Since then, Mr. Johnson has submitted stipulated
communications showing that he and Ms. Yamini have agreed to an allocation of
the settlement proceeds to which they are entitled. Specifically, Mr. Johnson
and Ms. Yamini agree to split equally the attorney’s fees of $33,000: $16,500
for the Pasadena Law Center (Mr. Johnson’s law firm) and the Law offices of
Negin Yamini. It is also agreed that Pasadena Law Center is entitled to
its costs of $2,200. (See Stipulated Communications and Settlement
Agreement re Attorney’s Fees and Costs.) Ms. Yamini submits the retainer
agreement between her and Plaintiffs which confirms that Ms. Yamini is entitled
to at least 33% of any settlement proceeds.[1]

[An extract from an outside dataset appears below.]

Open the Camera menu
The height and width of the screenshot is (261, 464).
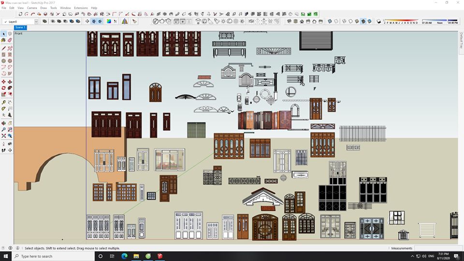32,8
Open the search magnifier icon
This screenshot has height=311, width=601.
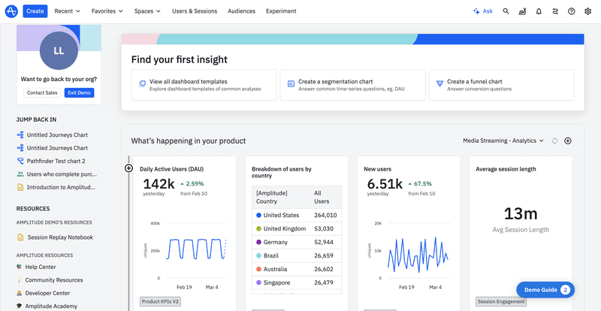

In sum, there is no dispute between Mr. Johnson and Ms. Yamini about the
allocation of the settlement proceeds. Moving Parties do not otherwise
show that there is a reasonable probability of vexation, or that a stakeholder
has asserted conflicting demands against Moving Parties. No lienholder has asserted a claim against
the proceeds, and the Court has determined the settlement agreement is
enforceable. Resolution of any liens not
specifically stated in the settlement agreement are the responsibility of the
Plaintiffs. The “stake” is not in dispute nor is there a realistic possibility
of double vexation given the Court’s order.
V. CONCLUSION
Based on the foregoing, the Court makes the following
rulings:
The motion for
leave to deposit funds with the Court as part of the interpleader action is
DENIED for lack of double vexation.
The
settlement agreement is enforceable. Defendants
are to submit a Proposed Order consistent with the terms of the settlement
agreement.
The Court
will discuss with the Parties Plaintiffs’ 6/19/2020 cross-complaint against
potential lien holders.
Moving party to give notice.
Dated: September 19,
2023 ___________________________________
Kerry
Bensinger
Judge
of the Superior Court
Parties who intend to submit on this tentative must send an
email to the Court at SSCDEPT27@lacourt.org indicating intention to submit on
the tentative as directed by the instructions provided on the court website at
www.lacourt.org. Please be advised that if you submit on the tentative
and elect not to appear at the hearing, the opposing party may nevertheless
appear at the hearing and argue the matter. Unless you receive a
submission from all other parties in the matter, you should assume that others
might appear at the hearing to argue. If the Court does not receive
emails from the parties indicating submission on this tentative ruling and
there are no appearances at the hearing, the Court may, at its discretion,
adopt the tentative as the final order or place the motion off calendar.
[1] Plaintiffs’ total recovery
under the settlement agreements amounts to $100,000. Hence,
attorney’s fees would consist of $33,000.